13.7 Invalid Provision – If any provision of this Agreement is held to be invalid or unenforceable, the other provisions will not be affected to the greatest extent possible consistent with the parties’ intent, and the invalid, void or unenforceable provision shall be modified as may be necessary to make it valid, effective and enforceable to the greatest extent possible consistent with the parties’ intent.
13.8 Entire Agreement – This Agreement (including the Order) reflects the entire agreement of the parties regarding the subject matter hereof, and supersedes all prior agreements between the parties, whether written or oral.

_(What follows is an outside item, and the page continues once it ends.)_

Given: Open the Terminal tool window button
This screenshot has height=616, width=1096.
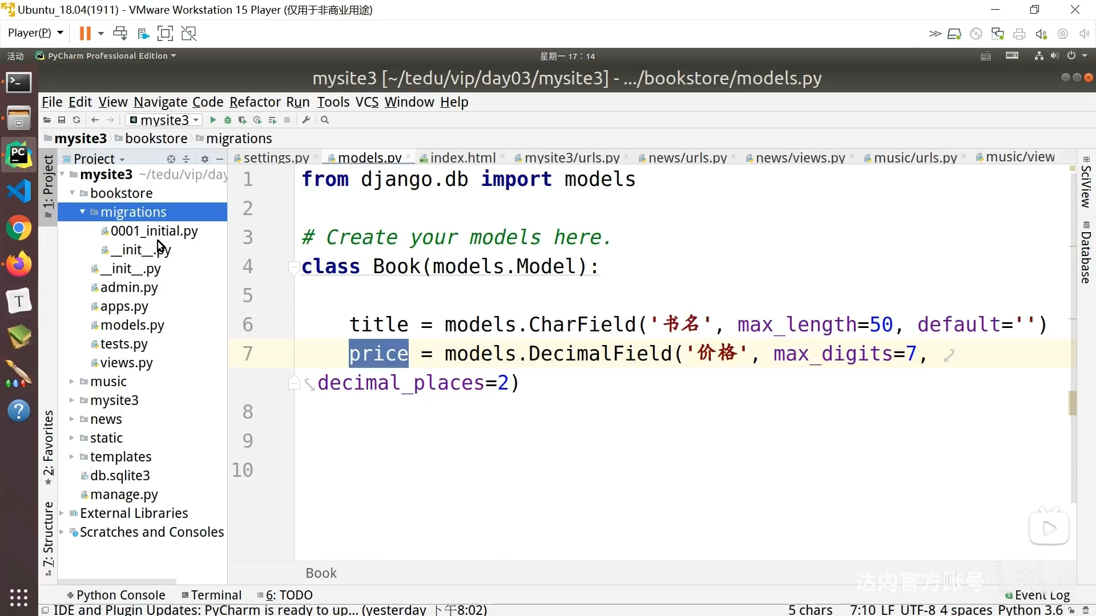Looking at the screenshot, I should pos(212,595).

Modification to Terms- Deeho reserves the right at its discretion to change the terms and conditions of `this Agreement or its policies relating to the Products and Services at any time and shall notify you by posting an updated version of this Agreement on the Deeho website. You are responsible for regularly reviewing this Agreement. Continued use of the Service after any such changes shall constitute your consent to such changes.
13.10 Headings and Definitions – Headings to clauses in this Agreement are for the purpose of information only and shall not be construed as forming part of this Agreement. All defined terms shall have the same meaning in these terms and conditions and the order.